The Fraser Institute of Canada published “Economic Freedom of the World, 1975-1995” in 1996 and ranked nations by economic liberty. The study — endorsed by legendary economist Milton Friedman — collected data on 103 nations[5] and included factors such as taxation, regulation, money supply and trade.[6] Each nation received one of six letter grades (A through F-), and the report compared those nations’ economic performances with each other.
The findings were stark. Those nations with the best grades on economic liberty had an average per-capita gross domestic product nearly 10 times that of the nations with the worst grades ($15,834 and $1,650, respectively).[*] Gross domestic product is a measure for the value of finished goods and services produced within the borders of a country. This yawning economic gap between the least free and most free nations appeared in every subsequent update to the report.

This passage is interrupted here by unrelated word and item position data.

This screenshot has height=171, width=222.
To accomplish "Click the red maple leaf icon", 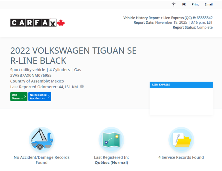I will [61, 23].
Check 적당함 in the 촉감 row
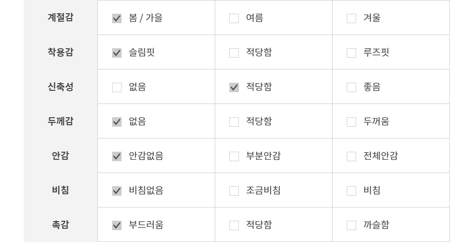Viewport: 473px width, 242px height. pyautogui.click(x=234, y=226)
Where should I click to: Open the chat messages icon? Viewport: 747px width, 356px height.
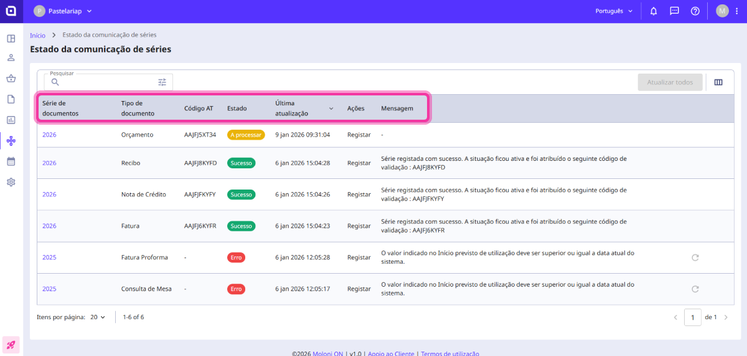click(x=674, y=11)
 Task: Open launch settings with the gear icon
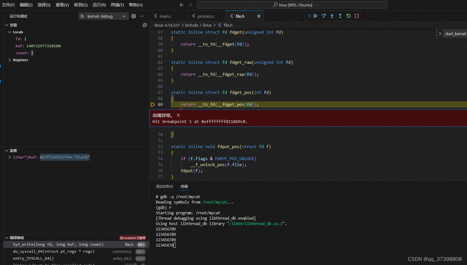click(134, 16)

Because the Fraser Institute has made its datasets public, other scholars have used them in their own research. These scholars have frequently found economic liberty to be associated positively with overall prosperity, longer life expectancy and greater political freedoms.[7] The Economic Freedom of the World and its derivatives have been cited more than 900 times.[†]

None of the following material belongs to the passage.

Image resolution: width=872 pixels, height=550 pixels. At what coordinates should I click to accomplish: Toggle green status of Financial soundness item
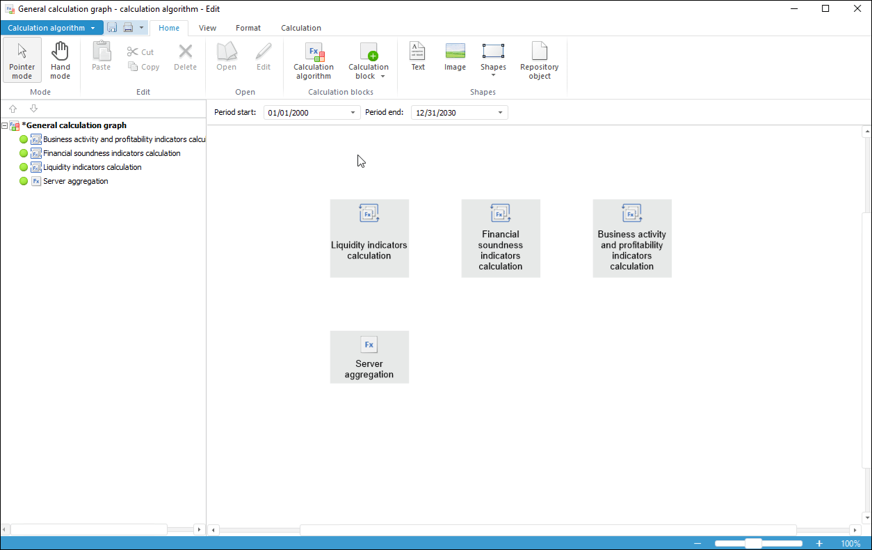[x=24, y=153]
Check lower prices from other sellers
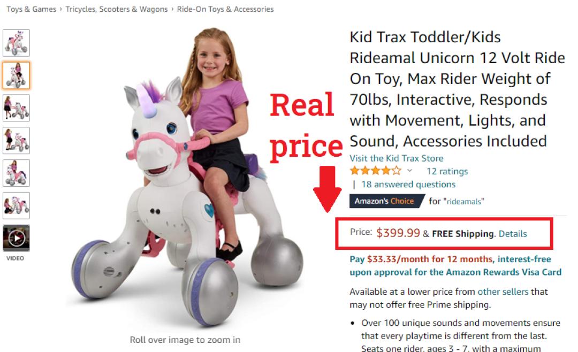The height and width of the screenshot is (352, 578). point(503,292)
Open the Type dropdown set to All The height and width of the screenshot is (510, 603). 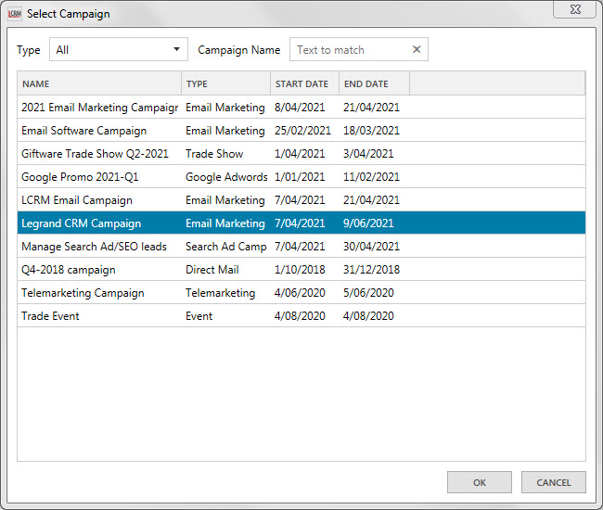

[*] The United States ranked fourth freest in the 1996 edition. Its ranking changed in subsequent editions, and it now stands at sixth, behind Hong Kong, Singapore, New Zealand, Switzerland and Australia. James Gwartney et al., “Economic Freedom of the World” (Fraser Institute, 2020), 9, https://perma.cc/KL4H-R5MP.
[†] As of Sept. 27, 2021, based on a review of a variety of bibliographical sources.